| REQUIRED TASK |
Starting with the line with "Ambiente e Territorio (23, 1226)" and going on through the line with "Accedi (13, 119)", give those listing lines again and change "Archivio" to "Catalogo", leaving everything else untouched. Return only those lines.

| EXCERPTED DATA |

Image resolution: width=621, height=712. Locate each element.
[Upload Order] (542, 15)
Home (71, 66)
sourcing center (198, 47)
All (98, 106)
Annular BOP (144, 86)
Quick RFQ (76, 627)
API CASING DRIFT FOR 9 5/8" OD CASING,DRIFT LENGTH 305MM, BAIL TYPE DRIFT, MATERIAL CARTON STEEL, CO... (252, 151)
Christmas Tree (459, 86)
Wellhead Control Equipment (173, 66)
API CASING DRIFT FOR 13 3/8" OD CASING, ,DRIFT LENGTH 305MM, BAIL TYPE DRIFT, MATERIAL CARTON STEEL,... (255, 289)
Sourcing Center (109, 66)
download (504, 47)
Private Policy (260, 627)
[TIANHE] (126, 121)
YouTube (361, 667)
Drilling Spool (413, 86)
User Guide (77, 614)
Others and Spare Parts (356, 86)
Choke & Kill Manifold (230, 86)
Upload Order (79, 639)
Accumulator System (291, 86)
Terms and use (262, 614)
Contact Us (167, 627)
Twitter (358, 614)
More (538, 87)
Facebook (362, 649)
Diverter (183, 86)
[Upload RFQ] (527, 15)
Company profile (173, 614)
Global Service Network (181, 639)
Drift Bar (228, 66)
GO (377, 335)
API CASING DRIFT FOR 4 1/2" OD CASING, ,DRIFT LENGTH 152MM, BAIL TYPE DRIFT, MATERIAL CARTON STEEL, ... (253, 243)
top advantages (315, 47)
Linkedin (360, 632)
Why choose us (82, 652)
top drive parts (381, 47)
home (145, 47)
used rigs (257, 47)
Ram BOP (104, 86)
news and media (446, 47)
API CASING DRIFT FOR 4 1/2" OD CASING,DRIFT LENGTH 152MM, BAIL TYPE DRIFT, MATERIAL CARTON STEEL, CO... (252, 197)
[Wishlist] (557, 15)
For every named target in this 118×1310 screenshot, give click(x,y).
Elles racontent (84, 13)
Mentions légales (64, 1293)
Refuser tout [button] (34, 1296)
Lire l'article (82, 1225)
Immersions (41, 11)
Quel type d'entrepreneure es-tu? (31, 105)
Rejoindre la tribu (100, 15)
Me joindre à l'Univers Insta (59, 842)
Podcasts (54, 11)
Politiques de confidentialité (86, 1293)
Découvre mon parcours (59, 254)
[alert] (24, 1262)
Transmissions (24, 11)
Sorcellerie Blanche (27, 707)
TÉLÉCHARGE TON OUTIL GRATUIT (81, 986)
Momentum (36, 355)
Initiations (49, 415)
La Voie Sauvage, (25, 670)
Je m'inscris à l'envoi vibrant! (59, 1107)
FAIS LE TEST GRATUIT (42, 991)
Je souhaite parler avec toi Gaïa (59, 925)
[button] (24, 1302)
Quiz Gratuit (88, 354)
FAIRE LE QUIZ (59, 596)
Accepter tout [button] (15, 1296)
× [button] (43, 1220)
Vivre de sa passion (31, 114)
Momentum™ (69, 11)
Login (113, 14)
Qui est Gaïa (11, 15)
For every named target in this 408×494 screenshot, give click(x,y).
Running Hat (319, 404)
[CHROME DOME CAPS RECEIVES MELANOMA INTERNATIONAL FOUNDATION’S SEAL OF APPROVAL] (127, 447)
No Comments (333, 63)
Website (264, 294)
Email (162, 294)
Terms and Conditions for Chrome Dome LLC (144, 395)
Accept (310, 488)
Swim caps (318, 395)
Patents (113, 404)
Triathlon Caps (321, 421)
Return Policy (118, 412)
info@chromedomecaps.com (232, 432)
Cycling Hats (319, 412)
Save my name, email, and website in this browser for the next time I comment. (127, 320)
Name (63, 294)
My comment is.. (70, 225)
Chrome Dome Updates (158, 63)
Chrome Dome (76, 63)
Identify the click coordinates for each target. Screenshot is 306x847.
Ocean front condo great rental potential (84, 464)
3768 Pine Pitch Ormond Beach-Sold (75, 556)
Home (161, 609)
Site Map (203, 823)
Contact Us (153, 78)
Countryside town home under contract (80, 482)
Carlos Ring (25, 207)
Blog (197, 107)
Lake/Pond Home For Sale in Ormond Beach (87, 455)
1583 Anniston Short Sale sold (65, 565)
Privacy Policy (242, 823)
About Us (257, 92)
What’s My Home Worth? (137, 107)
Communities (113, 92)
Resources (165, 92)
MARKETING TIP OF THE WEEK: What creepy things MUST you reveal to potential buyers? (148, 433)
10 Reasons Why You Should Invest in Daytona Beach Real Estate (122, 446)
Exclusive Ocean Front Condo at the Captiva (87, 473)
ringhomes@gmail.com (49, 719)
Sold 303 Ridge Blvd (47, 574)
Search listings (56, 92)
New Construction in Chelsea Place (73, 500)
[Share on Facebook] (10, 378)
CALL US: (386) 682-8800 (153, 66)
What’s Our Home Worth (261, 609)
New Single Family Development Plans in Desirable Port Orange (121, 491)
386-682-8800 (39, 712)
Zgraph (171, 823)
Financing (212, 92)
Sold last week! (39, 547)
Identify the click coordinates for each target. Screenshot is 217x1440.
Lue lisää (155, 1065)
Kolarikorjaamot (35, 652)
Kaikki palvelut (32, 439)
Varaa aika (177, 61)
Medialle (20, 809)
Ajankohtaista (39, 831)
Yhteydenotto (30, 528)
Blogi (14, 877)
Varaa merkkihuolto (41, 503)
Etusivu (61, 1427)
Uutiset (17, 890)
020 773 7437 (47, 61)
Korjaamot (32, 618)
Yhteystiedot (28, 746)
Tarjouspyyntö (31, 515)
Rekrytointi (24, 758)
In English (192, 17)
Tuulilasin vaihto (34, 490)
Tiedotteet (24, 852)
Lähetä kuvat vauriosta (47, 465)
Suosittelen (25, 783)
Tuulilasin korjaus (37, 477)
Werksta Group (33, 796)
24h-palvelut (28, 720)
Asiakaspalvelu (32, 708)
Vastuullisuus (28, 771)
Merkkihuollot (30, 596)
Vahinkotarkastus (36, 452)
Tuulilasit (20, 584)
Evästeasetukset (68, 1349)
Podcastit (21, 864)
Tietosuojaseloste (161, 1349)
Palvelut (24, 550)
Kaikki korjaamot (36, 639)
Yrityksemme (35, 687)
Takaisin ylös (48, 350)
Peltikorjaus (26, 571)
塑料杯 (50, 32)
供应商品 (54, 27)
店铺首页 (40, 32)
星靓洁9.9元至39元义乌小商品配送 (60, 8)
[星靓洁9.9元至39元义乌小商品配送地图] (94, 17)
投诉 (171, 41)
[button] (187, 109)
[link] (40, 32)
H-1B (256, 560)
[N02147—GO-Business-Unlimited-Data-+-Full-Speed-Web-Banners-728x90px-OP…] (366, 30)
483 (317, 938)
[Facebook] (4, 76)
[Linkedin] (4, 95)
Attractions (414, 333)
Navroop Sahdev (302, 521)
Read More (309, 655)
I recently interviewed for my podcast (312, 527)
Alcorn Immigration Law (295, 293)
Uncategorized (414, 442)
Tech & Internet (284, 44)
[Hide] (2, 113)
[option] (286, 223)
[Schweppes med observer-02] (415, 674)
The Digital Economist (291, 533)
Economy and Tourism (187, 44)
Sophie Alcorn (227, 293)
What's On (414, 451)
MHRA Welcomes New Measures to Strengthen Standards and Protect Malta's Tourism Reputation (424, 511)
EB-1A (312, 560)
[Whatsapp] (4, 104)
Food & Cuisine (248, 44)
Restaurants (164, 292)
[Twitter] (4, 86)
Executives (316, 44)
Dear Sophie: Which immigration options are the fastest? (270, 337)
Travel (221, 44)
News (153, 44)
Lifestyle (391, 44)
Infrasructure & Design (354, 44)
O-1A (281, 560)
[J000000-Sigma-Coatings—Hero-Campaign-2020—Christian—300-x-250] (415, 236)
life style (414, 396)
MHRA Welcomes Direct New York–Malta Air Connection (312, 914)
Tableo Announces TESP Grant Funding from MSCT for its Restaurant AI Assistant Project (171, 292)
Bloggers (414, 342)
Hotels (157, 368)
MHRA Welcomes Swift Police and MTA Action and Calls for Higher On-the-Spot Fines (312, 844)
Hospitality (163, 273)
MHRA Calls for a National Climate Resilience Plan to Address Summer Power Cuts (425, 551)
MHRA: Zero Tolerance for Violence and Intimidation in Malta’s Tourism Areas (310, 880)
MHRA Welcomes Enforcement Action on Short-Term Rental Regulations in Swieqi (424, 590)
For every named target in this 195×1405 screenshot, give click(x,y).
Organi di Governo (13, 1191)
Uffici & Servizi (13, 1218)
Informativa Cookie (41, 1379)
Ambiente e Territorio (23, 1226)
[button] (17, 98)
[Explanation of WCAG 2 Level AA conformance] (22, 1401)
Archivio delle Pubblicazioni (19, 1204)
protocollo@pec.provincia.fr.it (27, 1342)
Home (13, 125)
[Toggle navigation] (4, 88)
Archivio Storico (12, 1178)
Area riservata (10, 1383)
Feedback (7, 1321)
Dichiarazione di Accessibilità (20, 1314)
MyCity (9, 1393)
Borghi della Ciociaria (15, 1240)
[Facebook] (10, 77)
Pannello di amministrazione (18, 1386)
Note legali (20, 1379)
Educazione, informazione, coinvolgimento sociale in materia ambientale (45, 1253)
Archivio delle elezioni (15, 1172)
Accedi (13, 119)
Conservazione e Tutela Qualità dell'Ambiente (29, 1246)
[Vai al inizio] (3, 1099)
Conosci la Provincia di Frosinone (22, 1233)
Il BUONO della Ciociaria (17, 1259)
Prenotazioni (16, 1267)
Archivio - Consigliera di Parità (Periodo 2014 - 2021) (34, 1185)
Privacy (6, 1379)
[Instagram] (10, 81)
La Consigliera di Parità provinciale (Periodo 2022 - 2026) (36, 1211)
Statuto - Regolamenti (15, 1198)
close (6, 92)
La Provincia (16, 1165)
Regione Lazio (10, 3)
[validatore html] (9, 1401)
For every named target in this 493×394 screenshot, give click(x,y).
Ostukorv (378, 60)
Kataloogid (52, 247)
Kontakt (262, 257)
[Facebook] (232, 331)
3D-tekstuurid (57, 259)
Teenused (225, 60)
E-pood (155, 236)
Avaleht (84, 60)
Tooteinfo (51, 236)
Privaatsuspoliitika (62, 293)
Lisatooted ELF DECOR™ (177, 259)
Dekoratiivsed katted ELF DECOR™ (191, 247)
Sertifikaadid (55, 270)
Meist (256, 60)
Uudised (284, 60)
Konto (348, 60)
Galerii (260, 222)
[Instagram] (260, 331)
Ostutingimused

| RESPONSE |
Ambiente e Territorio (23, 1226)
[button] (17, 98)
[Explanation of WCAG 2 Level AA conformance] (22, 1401)
Catalogo delle Pubblicazioni (19, 1204)
protocollo@pec.provincia.fr.it (27, 1342)
Home (13, 125)
[Toggle navigation] (4, 88)
Catalogo Storico (12, 1178)
Area riservata (10, 1383)
Feedback (7, 1321)
Dichiarazione di Accessibilità (20, 1314)
MyCity (9, 1393)
Borghi della Ciociaria (15, 1240)
[Facebook] (10, 77)
Pannello di amministrazione (18, 1386)
Note legali (20, 1379)
Educazione, informazione, coinvolgimento sociale in materia ambientale (45, 1253)
Catalogo delle elezioni (15, 1172)
Accedi (13, 119)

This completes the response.